In a year of horrific gosh-they-just-play-so-hard basketball, Verdell Jones was a pleasant surprise. Whether he’s anything more than that — whether he’s a legitimate Big Ten point guard, or merely a seat-saver for the likes of Jeremiah Rivers — is the predominant question facing him in 2009-10.
But first, his 2008-09. Jones was second on the team in minutes in 2008-09, which, considering the frequency with which Daniel Moore played, is a testament to how bad the Hoosiers were last year; there were times when Jones and Moore actually shared the floor. Jones was second on the team in points per game to Devan Dumes, but he did it at a more efficient rate, with a slightly better effective field goal percentage than Dumes. (Dumes made more threes, though, so take that as you will.) But Dumes, as turnover-prone and erratic as he was, actually committed fewer turnovers than Jones, who gave the ball away over three times a game. That is not good, especially not from a point guard.

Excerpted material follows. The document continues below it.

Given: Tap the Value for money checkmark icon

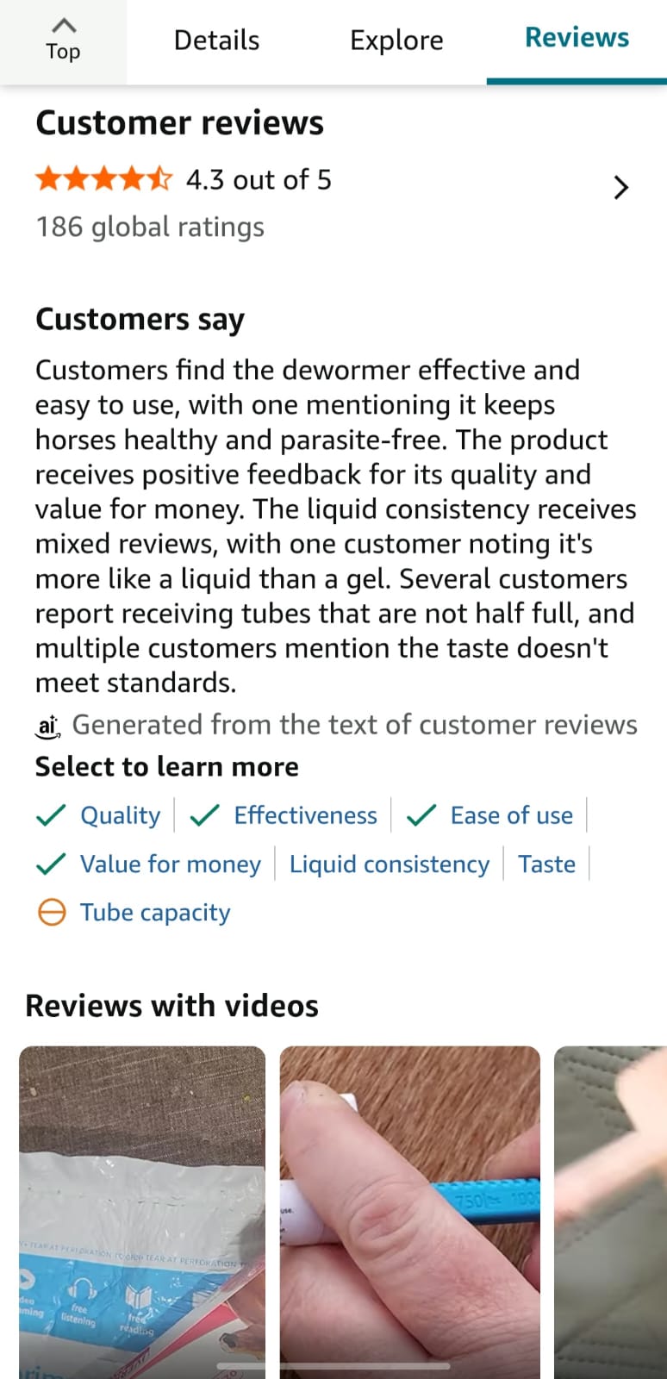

The real revelation with Verdell Jones comes in the eye test. He has the calm, casual manner of someone used to controlling games. He can hit outside shots and slash to the rim — his slash is more of glide, but you know what I mean — and his passing ability is probably his best attribute. Even with explosive recruits on the horizon, the Hoosiers still need scoring; if Jones can provide an extra threat, all the better.
Bottom Line: Jones should share time with Jeremiah Rivers — both could start, actually — and be more productive than he was in his none-too-shabby rookie campaign. He needs to get stronger and more physical and less turnover prone. But hey, that’s what the offseason’s for, right? Jones’ progress will be interesting to watch.
Quotable: Here’s Tom Crean discussing Jones’ individual offseason workouts on September 9:
The bit on positional flexibility will be important, too, seeing as Jones could be a bit of a tweener when Rivers, not to mention Dumes, is on the floor. I’m intrigued.